Israel Houghton chronology
| The Power of One (2009) | Love God. Love People.: The London Sessions (2010) | Decade (2012) |

= Love God, Love People =

Love God. Love People.: The London Sessions is an album released by gospel singer Israel Houghton. It was released on July 13, 2010, through Integrity Music and Columbia.

==Production and recording==
Love God. Love People.: The London Sessions was produced by Houghton with longtime collaborator Aaron W. Lindsey, and Tommy Sims. Houghton, Lindsey, and Sims also co-wrote five of the songs, including the first gospel single, "You Hold My World", which was nominated for a Dove Award. Three additional songs were penned by Houghton and his wife Meleasa."

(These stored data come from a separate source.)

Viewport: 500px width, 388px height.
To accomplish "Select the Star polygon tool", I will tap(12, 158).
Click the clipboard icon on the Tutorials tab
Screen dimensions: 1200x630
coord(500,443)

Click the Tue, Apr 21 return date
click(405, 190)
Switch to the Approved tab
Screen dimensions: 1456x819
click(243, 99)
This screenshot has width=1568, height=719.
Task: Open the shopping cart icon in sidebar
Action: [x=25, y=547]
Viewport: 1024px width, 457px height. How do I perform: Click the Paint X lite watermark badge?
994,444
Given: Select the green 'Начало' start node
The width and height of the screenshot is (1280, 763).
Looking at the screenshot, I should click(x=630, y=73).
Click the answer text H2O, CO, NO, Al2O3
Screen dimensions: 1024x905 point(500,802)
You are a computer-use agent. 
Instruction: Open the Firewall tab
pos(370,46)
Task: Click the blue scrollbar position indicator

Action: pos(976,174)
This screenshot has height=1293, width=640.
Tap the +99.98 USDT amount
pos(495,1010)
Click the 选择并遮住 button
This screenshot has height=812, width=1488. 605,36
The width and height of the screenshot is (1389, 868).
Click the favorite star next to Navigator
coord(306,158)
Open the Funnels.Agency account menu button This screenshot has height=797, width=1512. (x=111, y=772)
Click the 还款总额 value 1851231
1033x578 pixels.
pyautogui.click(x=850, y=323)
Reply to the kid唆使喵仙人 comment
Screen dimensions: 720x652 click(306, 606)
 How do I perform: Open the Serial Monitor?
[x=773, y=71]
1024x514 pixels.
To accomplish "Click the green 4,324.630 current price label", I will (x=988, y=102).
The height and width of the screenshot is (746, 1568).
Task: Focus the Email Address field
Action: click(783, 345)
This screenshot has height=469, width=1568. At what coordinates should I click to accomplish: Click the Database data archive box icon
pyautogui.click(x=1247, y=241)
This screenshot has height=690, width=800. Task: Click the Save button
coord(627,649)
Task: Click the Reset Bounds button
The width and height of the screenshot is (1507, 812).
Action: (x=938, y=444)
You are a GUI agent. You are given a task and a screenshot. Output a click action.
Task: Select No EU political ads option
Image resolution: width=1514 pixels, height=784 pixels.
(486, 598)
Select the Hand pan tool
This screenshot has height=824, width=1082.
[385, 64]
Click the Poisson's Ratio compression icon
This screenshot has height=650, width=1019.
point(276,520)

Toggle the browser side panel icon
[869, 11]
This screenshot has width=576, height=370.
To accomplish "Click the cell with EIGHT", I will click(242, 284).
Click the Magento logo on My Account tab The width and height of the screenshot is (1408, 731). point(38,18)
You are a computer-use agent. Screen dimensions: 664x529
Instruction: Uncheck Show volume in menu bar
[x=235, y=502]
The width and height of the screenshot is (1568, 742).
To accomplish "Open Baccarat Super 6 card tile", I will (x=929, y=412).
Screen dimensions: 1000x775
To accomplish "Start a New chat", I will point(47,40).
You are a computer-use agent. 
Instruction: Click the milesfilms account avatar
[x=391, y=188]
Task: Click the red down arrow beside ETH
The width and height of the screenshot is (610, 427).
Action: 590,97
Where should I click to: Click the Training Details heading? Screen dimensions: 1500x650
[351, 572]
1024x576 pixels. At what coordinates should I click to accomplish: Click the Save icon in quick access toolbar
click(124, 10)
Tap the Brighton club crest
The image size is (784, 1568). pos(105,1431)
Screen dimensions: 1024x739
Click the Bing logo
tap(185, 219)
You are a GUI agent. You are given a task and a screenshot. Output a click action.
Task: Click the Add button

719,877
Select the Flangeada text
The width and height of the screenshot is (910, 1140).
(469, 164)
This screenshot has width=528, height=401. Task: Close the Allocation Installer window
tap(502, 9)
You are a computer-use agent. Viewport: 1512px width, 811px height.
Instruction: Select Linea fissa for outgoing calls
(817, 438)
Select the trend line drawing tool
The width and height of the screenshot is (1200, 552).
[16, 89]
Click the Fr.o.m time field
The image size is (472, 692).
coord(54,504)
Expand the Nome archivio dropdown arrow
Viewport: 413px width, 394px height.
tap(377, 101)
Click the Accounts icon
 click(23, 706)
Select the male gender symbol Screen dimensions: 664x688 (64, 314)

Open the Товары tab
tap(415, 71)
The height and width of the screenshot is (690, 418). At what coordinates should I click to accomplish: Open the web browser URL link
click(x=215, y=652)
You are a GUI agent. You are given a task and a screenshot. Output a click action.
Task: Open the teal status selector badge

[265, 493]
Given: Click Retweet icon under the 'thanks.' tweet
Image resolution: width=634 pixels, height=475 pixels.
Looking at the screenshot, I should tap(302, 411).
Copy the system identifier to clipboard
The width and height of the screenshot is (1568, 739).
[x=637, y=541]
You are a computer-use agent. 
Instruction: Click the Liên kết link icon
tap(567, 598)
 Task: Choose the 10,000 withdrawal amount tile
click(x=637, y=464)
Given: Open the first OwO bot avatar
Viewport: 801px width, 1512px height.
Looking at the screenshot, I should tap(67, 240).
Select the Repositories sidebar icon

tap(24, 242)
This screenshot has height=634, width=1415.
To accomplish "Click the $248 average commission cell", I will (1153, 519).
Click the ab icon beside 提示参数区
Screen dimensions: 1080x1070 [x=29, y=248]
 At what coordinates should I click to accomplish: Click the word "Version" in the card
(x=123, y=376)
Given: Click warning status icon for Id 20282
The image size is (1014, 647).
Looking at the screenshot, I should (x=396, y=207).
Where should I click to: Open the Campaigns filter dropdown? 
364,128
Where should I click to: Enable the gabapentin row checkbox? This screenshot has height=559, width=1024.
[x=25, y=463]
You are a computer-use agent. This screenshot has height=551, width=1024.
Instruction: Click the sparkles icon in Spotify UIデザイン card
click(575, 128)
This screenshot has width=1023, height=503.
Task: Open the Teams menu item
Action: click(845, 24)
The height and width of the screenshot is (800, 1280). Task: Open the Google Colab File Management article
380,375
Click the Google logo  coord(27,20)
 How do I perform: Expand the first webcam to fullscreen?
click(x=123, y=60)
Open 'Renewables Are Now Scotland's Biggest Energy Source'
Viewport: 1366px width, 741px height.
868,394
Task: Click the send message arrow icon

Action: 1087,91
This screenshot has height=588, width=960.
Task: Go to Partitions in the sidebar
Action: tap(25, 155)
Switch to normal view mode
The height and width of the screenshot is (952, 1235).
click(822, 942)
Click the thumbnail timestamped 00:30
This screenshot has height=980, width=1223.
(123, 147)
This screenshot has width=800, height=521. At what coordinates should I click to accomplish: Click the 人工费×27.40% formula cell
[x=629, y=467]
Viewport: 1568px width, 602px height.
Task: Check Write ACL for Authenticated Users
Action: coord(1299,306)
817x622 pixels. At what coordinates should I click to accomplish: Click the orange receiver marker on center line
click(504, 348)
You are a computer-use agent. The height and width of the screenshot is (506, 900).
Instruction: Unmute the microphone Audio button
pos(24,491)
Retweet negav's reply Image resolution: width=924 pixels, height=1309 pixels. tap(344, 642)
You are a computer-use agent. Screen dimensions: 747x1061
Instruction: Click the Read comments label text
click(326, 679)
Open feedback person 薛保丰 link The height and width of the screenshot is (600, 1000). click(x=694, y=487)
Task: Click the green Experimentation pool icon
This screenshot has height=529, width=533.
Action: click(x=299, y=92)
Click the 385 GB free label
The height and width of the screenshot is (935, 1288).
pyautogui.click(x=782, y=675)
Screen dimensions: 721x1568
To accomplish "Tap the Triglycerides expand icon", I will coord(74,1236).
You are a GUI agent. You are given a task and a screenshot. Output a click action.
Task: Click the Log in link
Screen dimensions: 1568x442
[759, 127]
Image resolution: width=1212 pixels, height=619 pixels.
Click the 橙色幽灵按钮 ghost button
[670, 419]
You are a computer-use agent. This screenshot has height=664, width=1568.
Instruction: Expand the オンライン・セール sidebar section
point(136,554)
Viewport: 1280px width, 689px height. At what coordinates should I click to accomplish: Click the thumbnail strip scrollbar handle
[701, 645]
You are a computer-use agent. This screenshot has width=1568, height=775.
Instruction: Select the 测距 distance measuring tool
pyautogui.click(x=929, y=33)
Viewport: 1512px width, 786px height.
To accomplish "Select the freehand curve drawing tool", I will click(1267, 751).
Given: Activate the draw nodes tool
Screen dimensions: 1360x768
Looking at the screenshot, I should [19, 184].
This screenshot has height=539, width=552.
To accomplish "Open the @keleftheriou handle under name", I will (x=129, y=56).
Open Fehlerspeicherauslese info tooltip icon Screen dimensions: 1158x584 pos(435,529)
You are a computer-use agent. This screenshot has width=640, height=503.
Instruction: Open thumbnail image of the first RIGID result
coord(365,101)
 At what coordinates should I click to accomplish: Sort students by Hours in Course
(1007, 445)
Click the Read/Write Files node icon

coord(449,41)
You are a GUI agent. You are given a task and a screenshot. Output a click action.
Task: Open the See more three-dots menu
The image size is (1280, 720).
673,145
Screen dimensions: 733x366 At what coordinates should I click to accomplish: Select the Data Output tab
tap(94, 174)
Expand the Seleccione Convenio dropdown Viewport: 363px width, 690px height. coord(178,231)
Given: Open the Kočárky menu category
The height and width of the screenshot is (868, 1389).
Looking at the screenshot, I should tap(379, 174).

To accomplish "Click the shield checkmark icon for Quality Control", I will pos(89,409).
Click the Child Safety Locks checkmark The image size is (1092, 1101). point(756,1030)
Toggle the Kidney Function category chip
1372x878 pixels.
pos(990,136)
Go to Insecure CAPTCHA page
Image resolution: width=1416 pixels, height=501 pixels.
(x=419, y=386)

The album was recorded and engineered by Danny Duncan at Abbey Road Studios in London."

==Track listing==

Love God. Love People.: The London Sessions track listing
| No. | Title | Writer(s) | Length |
|---|---|---|---|
| 1. | "Love God Love People" | Israel Houghton; Aaron Lindsey; Tommy Sims; | 4:49 |
| 2. | "Yahweh (The Lifter)" | I. Houghton; Lindsey; Sims; | 3:57 |
| 3. | "Love Rev" | I. Houghton; Lindsey; Sims; | 5:23 |
| 4. | "That's Why I Love You" | I. Houghton; Lindsey; | 6:28 |
| 5. | "Others" | I. Houghton; Meleasa Houghton; | 5:13 |
| 6. | "You Hold My World" | I. Houghton; Lindsey; Sims; | 6:38 |
| 7. | "You Won't Let Go" | I. Houghton; Michael Gungor; | 3:01 |
| 8. | "Our God" | Jonas Myrin; Jesse Reeves; Chris Tomlin; Matt Redman; | 4:59 |
| 9. | "Mercies" (featuring Kirk Franklin) | I. Houghton; M. Houghton; Lindsey; | 4:21 |
| 10. | "Surprises" (featuring Fred Hammond) | I. Houghton; M. Houghton; | 7:26 |
| 11. | "Name of Love" | I. Houghton; Lindsey; Sims; | 6:37 |
| 12. | "Hosanna (Be Lifted Higher)" | I. Houghton; Sidney Mohede; | 8:33 |
| Total length: |  |  | 1:07:25 |

| No. | Title | Length |
|---|---|---|
| 13. | "Love God Love People (Incorporated Elements Remix)" (bonus track) | 4:45 |
| Total length: |  | 1:12:08 |

==Personnel==
- Israel Houghton: lead and background vocals, acoustic guitars
- Aaron Lindsey: keys, B3, piano, bass, upright piano, drum programming, background and hype vocals
- Akil Thompson: Electric Guitars
- Teddy Campbell: drums
- Tommy Sims: drum programming, keys, bass, B3, WTLS DJ, old man voice sample
- Michael Gungor: nylon, acoustic and electric guitars
- Javier Solis: percussion
- Dan Needham: drums, field snare, programming
- Fred Hammond: bass (10)
- The London Session Orchestra: strings
- Eriway: saluang, bansi flutes
- New Breed (Daniel Johnson, Erica King, Charlin Moore, Lois Duplessis, Krystle Harper, Jeremiah Woods, Chris Lawson, Shawn Flowers): background vocals

==Awards==
In 2011, the album was awarded a Grammy as the Best Pop/Contemporary Gospel Album at the 53rd Grammy Awards. It also won a Dove Award for Contemporary Gospel Album of the Year at the 42nd GMA Dove Awards, while the song "You Hold My World" was nominated for Contemporary Gospel Recorded Song of the Year.